Ich weiß, dass ''sich erinnern+ Genitiv'' gehobener/alter Stil ist, aber, wenn obige Regel stimmt, so kann der Satz
'' ich weiß nicht, wessen du dich erinnerst''
sowohl ''...an wen, wie auch ...woran du dich erinnerst'' bedeuten. Habe ich Dich richtig verstanden?
Ich neige seltsamerweise dazu, 'wessen/dessen' immer  nur als Genitivformen von 'wer/der' zu deuten.


----------



## berndf

bearded man said:


> '' ich weiß nicht, wessen du dich erinnerst''
> sowohl ''...an wen, wie auch ...woran du dich erinnerst'' bedeuten. Habe ich Dich richtig verstanden?
> Ich neige seltsamerweise dazu, 'wessen/dessen' immer nur als Genitivformen von 'wer/der' zu deuten.


In dem Satz sind theoretisch natürlich beide Bedeutungen möglich. Naheliegend ist aber _wessen=an was_.


----------



## Kajjo

Schlabberlatz said:


> Wenn es „Wessen Herz voll ist, dessen Mund läuft über“ heißen sollte, dann stände da doch nicht „Wes das Herz voll ist, des geht der Mund über“, sondern „Wes Herz voll ist, des Mund geht über“.


_(1) Wes das Herz... = Wem das Herz -- in altmodischer Formulierung.
(2) Wessen Herz... = Moderne Formulierung. _

Niemand hat behauptet, dass (1) und (2) identisch wären. 

Aber die Deutung "Womit ... damit" lässt die Person völlig außer acht und das passt hier nicht. Das _Wes_ ist einfach nur eine veraltete Art, mit Genitiv das auszudrücken, was _Wem...heutzutage machen würde. _

#11 hat doch eigentlich alles geklärt.


----------



## Schlabberlatz

< ... >
Meine Version soll die Person außer Acht lassen? Wieso? Ist doch klar, dass das Herz zu einer Person gehört, oder? Hier die entsprechende Stelle in der Einheitsübersetzung, die teilweise auf die Lutherübersetzung zurück geht:





> Entweder: der Baum ist gut - dann sind auch seine Früchte gut. Oder: der Baum ist schlecht - dann sind auch seine Früchte schlecht. An den *Früchten* also erkennt man den *Baum*.
> 
> 34 Ihr Schlangenbrut, wie könnt ihr Gutes reden, wenn ihr böse seid? *Denn wovon das Herz voll ist, davon spricht der Mund. *
> 
> 35 *Ein guter Mensch bringt Gutes hervor, weil er Gutes in sich hat, und ein böser Mensch bringt Böses hervor, weil er Böses in sich hat.*


Beachte bitte auch den von mir hervorgehobenen Kontext.


----------



## Alemanita

Frieder said:


> Folgendes habe ich hier gefunden:
> 
> Mit diesem in vielen Sprachen bekannten Sprichwort verdeutschte Luther die Bibelstelle Matthäus 12, 34, die im Lateinischen _ex abundantia cordis os loquitur_ lautet. Wörtlich übersetzt würde es heißen: »Aus dem Überfluss des Herzens spricht der Mund«. [...] Mit dem Sprichwort kommentiert man jemandes Äußerungen, die erkennen lassen, dass ihn etwas so sehr begeistert oder bewegt hat, dass er einfach darüber sprechen musste.​
> Genau so würde ich es auch sagen.




Hier ist eine weitere Eindeutschung:
Ex abundantia enim cordis os loquitur.
„Der Mund spricht nämlich aus dem Überfluss des Herzens.“ – Evangelium nach Matthäus (12:34) und Evangelium nach Lukas (6:45)

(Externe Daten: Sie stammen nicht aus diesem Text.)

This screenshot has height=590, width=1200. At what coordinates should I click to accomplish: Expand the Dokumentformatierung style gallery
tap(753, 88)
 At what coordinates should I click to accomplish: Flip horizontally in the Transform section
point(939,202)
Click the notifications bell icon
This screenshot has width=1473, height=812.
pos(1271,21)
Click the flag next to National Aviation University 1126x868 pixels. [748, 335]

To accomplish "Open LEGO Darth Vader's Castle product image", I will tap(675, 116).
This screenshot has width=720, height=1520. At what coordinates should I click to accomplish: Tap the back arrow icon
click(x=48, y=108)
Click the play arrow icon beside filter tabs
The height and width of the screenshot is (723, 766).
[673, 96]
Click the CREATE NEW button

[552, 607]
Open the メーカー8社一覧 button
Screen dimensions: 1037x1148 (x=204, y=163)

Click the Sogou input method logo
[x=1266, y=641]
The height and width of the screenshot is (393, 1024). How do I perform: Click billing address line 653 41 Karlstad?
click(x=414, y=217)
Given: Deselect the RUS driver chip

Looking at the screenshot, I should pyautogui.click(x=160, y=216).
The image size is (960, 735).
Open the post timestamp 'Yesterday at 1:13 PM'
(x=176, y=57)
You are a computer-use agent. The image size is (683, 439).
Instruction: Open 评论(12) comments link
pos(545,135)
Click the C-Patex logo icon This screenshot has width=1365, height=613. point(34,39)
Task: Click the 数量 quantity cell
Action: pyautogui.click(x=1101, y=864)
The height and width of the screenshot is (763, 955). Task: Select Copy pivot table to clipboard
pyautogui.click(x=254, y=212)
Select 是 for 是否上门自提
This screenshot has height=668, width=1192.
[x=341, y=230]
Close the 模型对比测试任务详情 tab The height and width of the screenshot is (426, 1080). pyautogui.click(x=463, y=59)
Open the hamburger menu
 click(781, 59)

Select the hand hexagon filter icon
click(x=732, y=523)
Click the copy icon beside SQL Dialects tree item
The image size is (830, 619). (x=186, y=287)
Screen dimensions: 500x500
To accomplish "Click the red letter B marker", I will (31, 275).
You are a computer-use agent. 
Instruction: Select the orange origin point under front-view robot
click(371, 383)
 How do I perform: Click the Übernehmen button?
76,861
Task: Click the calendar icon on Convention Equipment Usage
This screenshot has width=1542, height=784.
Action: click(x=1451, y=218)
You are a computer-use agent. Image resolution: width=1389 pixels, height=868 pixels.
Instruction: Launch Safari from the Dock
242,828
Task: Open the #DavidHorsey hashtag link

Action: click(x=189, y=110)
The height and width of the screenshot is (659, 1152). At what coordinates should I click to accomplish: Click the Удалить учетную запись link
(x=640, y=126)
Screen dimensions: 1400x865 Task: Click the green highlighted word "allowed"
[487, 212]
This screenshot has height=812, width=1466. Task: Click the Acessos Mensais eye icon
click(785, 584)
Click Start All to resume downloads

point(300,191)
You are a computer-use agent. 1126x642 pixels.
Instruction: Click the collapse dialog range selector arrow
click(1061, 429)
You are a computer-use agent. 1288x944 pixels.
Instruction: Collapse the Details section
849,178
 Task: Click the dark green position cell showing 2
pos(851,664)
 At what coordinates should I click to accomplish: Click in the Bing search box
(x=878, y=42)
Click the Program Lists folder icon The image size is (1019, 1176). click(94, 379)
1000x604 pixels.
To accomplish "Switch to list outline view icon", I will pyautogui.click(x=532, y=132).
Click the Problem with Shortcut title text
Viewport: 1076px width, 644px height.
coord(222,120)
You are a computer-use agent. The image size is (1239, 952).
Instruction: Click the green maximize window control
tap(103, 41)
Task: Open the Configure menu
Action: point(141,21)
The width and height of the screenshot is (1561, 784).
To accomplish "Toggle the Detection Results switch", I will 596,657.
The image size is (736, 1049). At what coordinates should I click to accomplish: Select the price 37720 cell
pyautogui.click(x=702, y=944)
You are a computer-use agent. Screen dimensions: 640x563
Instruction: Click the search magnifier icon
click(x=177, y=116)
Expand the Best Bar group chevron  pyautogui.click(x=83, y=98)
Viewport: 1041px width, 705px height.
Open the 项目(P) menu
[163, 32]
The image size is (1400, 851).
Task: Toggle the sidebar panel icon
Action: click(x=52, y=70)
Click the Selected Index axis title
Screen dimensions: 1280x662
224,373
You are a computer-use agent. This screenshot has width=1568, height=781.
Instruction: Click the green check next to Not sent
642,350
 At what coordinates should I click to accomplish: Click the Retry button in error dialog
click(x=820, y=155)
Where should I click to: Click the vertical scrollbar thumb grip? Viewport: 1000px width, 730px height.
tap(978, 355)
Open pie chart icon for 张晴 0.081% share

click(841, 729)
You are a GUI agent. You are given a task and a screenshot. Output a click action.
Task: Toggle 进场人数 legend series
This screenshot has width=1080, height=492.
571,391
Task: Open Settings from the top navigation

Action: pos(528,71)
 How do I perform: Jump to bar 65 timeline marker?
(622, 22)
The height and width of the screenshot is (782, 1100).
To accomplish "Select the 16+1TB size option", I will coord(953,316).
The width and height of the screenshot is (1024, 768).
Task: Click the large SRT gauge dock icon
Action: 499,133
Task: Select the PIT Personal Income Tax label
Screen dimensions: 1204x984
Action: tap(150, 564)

Bei dieser Übersetzung steht nicht der Mensch im Vordergrund (Der Mensch, dessen Herz voll ist = Wessen Herz voll ist) sondern der Überfluss, mit dem das Herz angefüllt ist (Wes = womit das Herz voll ist, des =davon geht/läuft der Mund über).


----------



## berndf

Alemanita said:


> Hier ist eine weitere Eindeutschung:
> Ex abundantia enim cordis os loquitur.
> „Der Mund spricht nämlich aus dem Überfluss des Herzens.“ – Evangelium nach Matthäus (12:34) und Evangelium nach Lukas (6:45)
> 
> Bei dieser Übersetzung steht nicht der Mensch im Vordergrund (Der Mensch, dessen Herz voll ist = Wessen Herz voll ist) sondern der Überfluss, mit dem das Herz angefüllt ist (Wes = womit das Herz voll ist, des =davon geht/läuft der Mund über).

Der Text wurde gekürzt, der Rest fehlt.